Task to complete: Your answer is the lines below, exactly, from the one that contains "Auf alles!!! (443, 1061)" through the one that contains "[Zurück zur Startseite] (235, 43)", both included.

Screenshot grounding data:
§ §

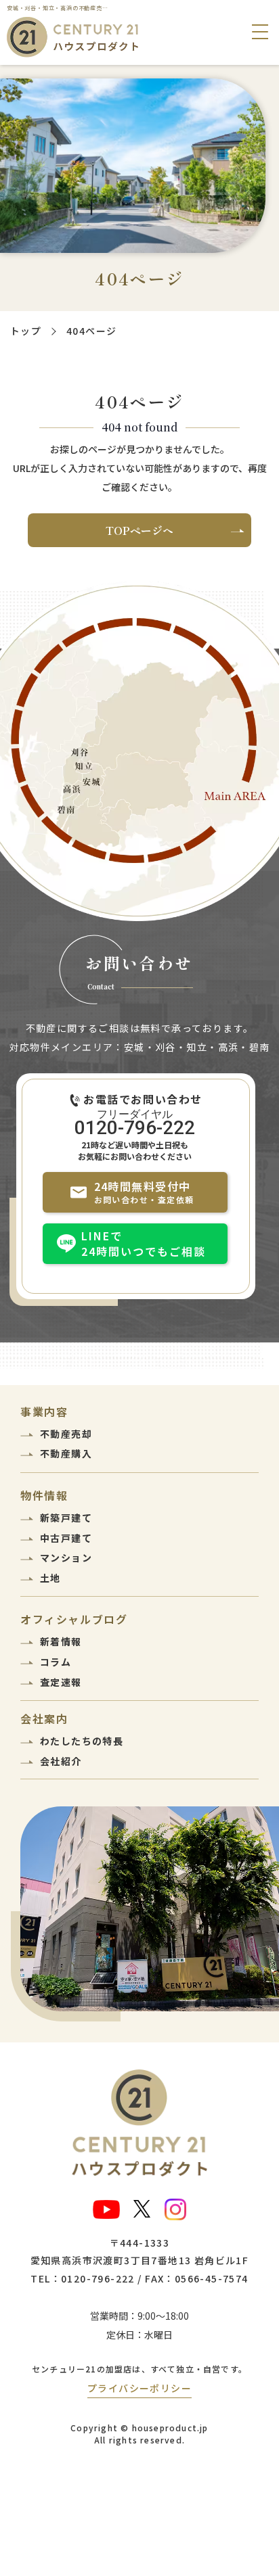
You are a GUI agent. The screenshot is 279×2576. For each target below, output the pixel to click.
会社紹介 (61, 1761)
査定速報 (61, 1682)
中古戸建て (66, 1538)
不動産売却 (66, 1434)
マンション (66, 1557)
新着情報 (61, 1641)
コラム (55, 1661)
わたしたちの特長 (81, 1741)
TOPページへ (139, 530)
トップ (25, 330)
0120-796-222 (134, 1127)
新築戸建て (66, 1517)
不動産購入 (66, 1453)
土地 (50, 1578)
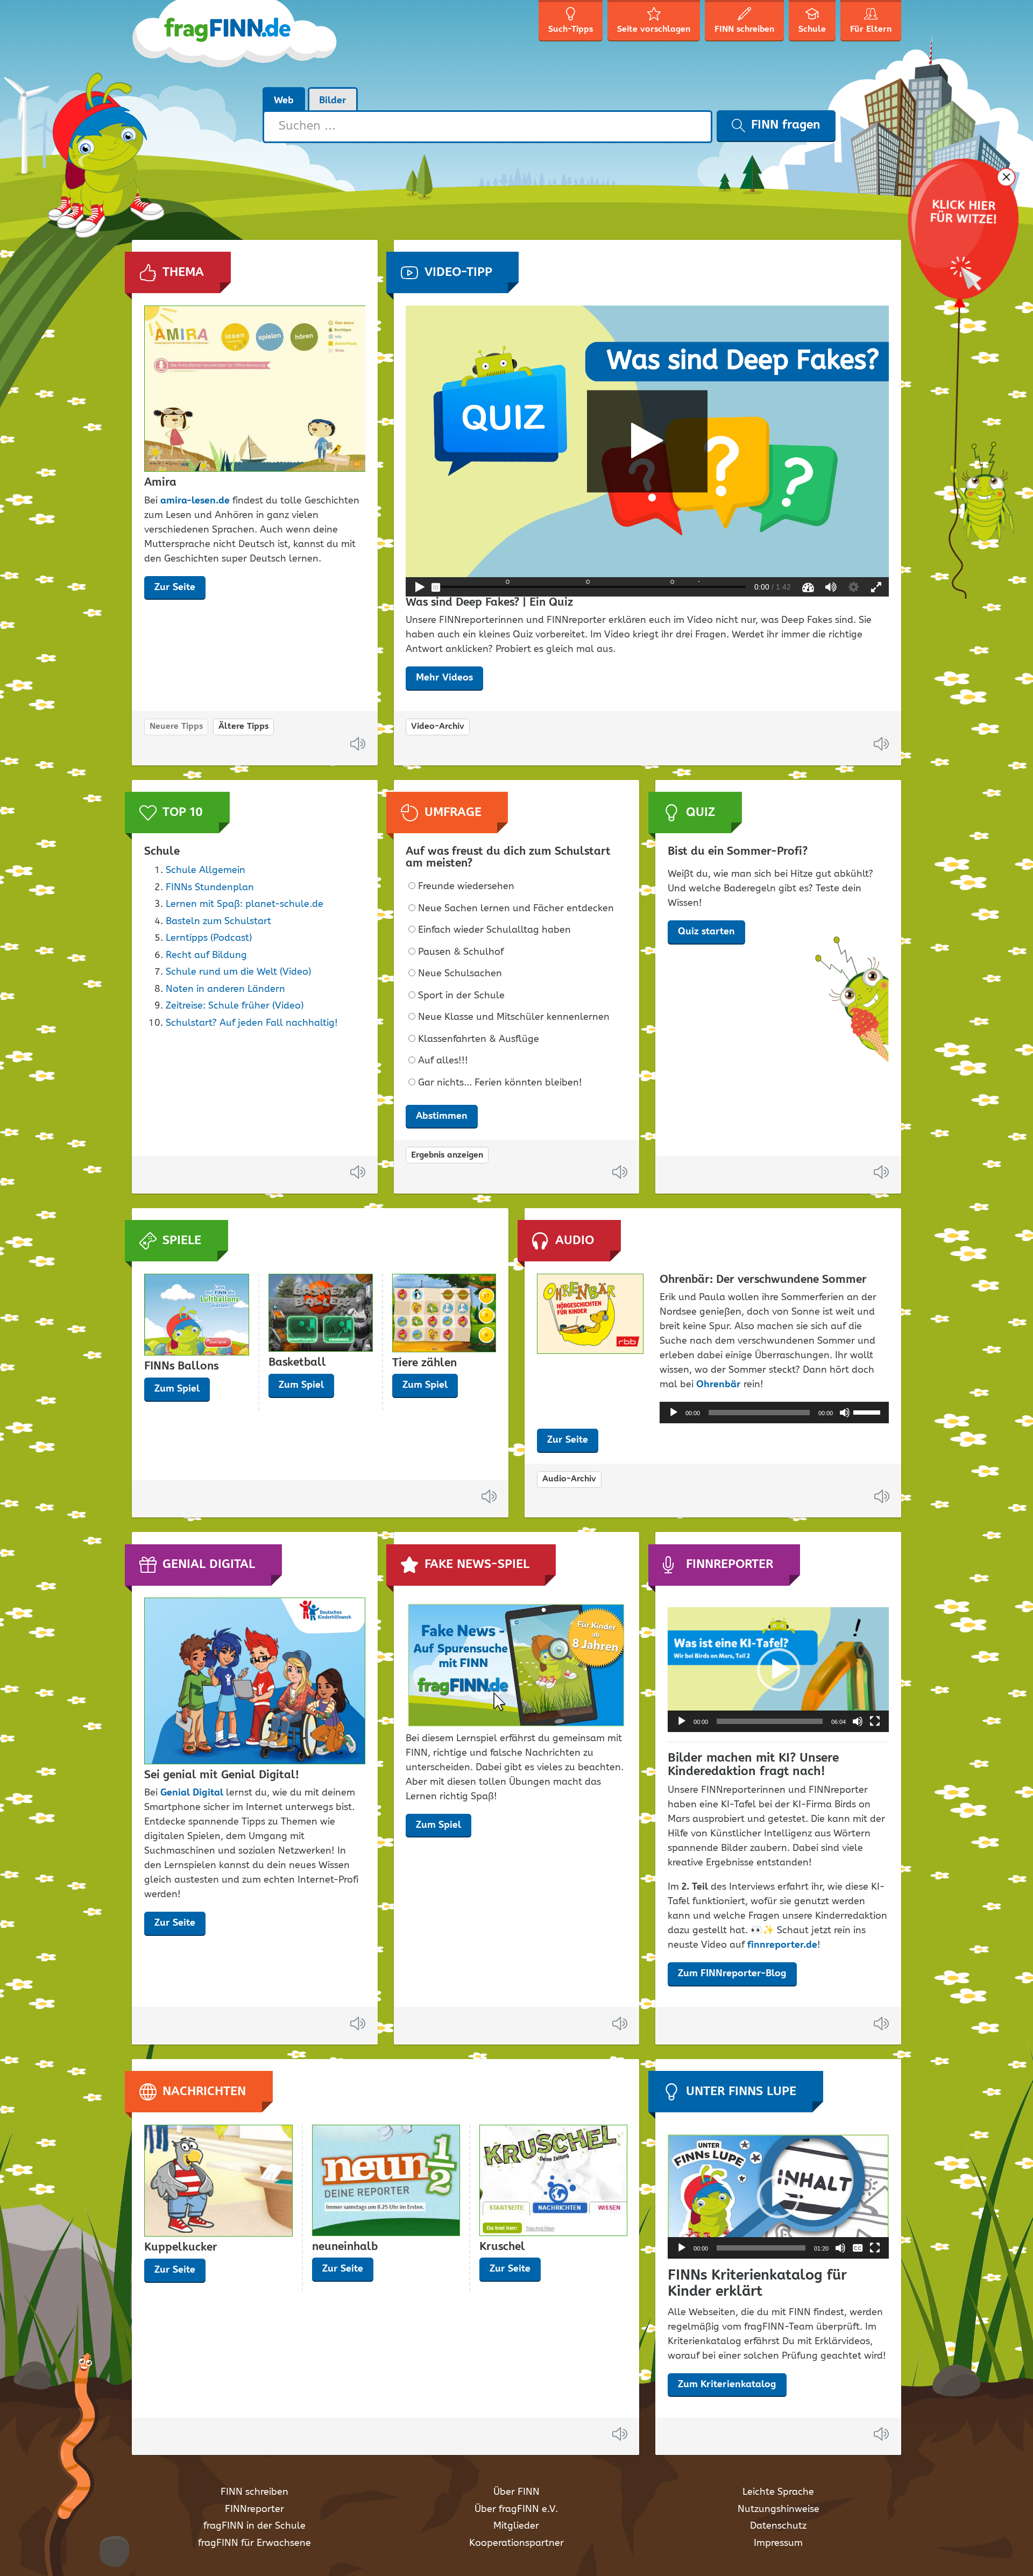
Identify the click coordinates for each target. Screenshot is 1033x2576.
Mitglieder (516, 2526)
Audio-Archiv (569, 1479)
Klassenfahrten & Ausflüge (478, 1039)
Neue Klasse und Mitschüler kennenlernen (514, 1017)
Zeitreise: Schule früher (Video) (234, 1005)
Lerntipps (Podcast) (209, 938)
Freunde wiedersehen (466, 886)
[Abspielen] (673, 1412)
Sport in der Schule (461, 996)
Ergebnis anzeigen (447, 1155)
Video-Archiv (437, 726)
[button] (778, 1669)
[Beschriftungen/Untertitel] (857, 2248)
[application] (774, 1412)
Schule (812, 29)
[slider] (868, 1411)
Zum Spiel (177, 1388)
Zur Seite (174, 587)
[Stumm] (844, 1412)
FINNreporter (254, 2509)
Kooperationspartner (516, 2543)
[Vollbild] (874, 1721)
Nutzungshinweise (778, 2509)
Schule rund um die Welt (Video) (238, 972)
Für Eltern (871, 29)
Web (284, 100)
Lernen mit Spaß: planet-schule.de (244, 904)
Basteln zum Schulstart (218, 921)
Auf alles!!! (443, 1061)
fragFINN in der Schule (254, 2526)
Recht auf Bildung (206, 955)
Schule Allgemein (205, 870)
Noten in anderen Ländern (225, 989)
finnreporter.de (782, 1945)
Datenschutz (778, 2526)
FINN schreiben (254, 2492)
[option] (255, 457)
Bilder (332, 100)
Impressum (778, 2543)
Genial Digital (191, 1792)
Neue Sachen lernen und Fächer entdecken (516, 909)
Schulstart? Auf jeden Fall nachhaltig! (252, 1023)
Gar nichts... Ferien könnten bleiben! (500, 1083)
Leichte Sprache (778, 2492)
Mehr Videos (444, 677)
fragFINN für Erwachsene (254, 2543)
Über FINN (516, 2492)
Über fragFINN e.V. (516, 2509)
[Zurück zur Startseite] (235, 43)
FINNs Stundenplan (210, 887)
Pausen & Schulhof (461, 952)
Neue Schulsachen (460, 974)
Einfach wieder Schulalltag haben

§ §

Answer space:
Auf alles!!! (443, 1061)
fragFINN in der Schule (254, 2526)
Recht auf Bildung (206, 955)
Schule Allgemein (205, 870)
Noten in anderen Ländern (225, 989)
finnreporter.de (782, 1945)
Datenschutz (778, 2526)
FINN schreiben (254, 2492)
[option] (255, 457)
Bilder (332, 100)
Impressum (778, 2543)
Genial Digital (191, 1792)
Neue Sachen lernen und Fächer entdecken (516, 909)
Schulstart? Auf jeden Fall nachhaltig! (252, 1023)
Gar nichts... Ferien könnten bleiben! (500, 1083)
Leichte Sprache (778, 2492)
Mehr Videos (444, 677)
fragFINN für Erwachsene (254, 2543)
Über FINN (516, 2492)
Über fragFINN e.V. (516, 2509)
[Zurück zur Startseite] (235, 43)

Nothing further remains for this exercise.